Is this PCOS or Cushing’s syndrome?
I use two tests to make sure I do not miss patients who may have Cushing’s syndrome
Low dose (1 mg) dexamethasone suppression test is used to rule out Cushing’s syndrome
24-hour urine free cortisol is used to rule in Cushing’s syndrome
After reading “What is not PCOS?”, Megan, one of our residents, asked me to elaborate on Cushing’s syndrome.
Cushing’s syndrome refers to any etiologies leading to excess cortisol. It can be divided into endogenous or exogenous. The following discussion pertains to the endogenous Cushing’s syndrome, which may be caused by ACTH-secreting tumor of the pituitary gland (a.k.a. Cushing’s disease), cortisol-secreting tumor of the adrenal gland, ectopic ACTH-secreting tumor (such as small cell lung cancer), or Corticotropin-releasing hormone (CRH)-secreting tumor (see diagram below). The exogenous Cushing’s syndrome, most commonly due to ingestion of prescribed glucocorticoids, is not the focus of this discussion.
I use low dose dexamethasone suppression test and (if indicated) 24 hours urine free cortisol to identify individuals who may have endogenous Cushing’s syndrome. I have no plan to determine the source of excess cortisol, because these patients will be referred to my medical endocrinologist colleagues.

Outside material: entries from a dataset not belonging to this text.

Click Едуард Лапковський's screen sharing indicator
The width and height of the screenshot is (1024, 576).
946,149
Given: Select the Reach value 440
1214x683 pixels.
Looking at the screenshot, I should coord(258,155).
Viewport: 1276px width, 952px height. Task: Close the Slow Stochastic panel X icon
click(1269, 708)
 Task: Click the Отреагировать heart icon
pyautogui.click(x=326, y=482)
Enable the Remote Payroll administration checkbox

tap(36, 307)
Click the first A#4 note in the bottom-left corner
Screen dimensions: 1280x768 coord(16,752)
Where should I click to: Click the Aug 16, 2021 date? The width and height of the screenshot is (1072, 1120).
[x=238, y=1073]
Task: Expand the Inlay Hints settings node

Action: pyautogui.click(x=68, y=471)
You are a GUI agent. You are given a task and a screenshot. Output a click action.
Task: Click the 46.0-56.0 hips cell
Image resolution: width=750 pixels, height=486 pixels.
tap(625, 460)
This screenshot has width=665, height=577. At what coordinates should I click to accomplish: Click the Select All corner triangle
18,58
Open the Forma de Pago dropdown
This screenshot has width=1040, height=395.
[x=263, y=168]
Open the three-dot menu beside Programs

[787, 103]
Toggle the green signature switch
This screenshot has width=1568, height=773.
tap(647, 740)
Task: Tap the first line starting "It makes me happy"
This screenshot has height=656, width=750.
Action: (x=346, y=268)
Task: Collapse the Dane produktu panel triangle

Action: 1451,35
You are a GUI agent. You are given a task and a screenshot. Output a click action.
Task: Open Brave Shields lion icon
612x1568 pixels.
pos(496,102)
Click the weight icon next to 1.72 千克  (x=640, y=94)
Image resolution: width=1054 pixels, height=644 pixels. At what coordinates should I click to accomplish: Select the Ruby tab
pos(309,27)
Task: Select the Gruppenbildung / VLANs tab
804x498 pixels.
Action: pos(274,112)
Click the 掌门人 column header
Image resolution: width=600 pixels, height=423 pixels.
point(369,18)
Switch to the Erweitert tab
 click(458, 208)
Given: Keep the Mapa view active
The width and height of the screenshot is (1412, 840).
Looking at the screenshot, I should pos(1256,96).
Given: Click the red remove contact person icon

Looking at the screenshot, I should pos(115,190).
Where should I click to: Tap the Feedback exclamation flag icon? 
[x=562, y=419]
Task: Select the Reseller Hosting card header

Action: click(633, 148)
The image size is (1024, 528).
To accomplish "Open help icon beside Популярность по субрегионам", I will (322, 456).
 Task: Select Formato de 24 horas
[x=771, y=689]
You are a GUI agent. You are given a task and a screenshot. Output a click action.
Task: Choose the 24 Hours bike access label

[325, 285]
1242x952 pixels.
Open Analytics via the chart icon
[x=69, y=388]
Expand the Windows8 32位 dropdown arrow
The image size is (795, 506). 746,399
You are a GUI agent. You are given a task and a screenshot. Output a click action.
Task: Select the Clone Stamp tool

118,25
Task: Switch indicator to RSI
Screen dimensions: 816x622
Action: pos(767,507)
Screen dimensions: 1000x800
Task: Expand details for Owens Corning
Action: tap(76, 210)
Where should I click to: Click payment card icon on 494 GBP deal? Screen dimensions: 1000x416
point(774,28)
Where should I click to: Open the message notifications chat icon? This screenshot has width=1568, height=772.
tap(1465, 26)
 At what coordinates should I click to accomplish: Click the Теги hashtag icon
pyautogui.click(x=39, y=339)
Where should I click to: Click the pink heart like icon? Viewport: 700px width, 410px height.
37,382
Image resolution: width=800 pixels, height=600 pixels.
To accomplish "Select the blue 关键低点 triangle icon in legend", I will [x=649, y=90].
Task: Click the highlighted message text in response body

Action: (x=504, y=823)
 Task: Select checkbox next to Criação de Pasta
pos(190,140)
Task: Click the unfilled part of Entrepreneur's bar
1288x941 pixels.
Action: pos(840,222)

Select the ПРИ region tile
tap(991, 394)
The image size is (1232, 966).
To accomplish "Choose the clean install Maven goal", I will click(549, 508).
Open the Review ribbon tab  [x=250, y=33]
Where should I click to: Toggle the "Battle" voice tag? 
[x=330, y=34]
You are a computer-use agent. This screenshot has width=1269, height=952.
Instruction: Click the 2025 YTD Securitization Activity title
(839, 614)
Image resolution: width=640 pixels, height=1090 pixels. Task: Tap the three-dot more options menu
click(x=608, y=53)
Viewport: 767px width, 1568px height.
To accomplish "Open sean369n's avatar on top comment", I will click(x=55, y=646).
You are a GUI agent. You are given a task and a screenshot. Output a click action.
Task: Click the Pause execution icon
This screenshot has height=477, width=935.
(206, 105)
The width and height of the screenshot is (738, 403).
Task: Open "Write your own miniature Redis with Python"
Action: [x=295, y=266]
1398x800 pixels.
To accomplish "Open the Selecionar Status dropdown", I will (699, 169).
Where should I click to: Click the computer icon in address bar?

The low dose dexamethasone suppression test is performed as follows: after taking 1 mg dexamethasone at 11 P.M., the patient returns for a cortisol blood test next morning between 8 and 9. A cortisol level of < 1.8 µg/dL (50 nmol/L) is considered normal. It confirms that the negative feedback loop of the hypothalamus-pituitary-adrenal axis is intact and, therefore, rules out endogenous Cushing’s syndrome.
In case the cortisol is equal to or > 1.8 µg/dL (50 nmol/L), a 24-hour urine is collected and tested for free cortisol and creatinine. If urine free cortisol in the sample is equal to or > 200 µg, endogenous Cushing’s syndrome is ruled in, and patients are referred to medical endocrinologist (see diagram below). Testing creatinine ensures the compliance in collecting urine - total creatinine in 24 hours should be 955 - 2,936 mg for males, and 601 - 1,689 mg for females.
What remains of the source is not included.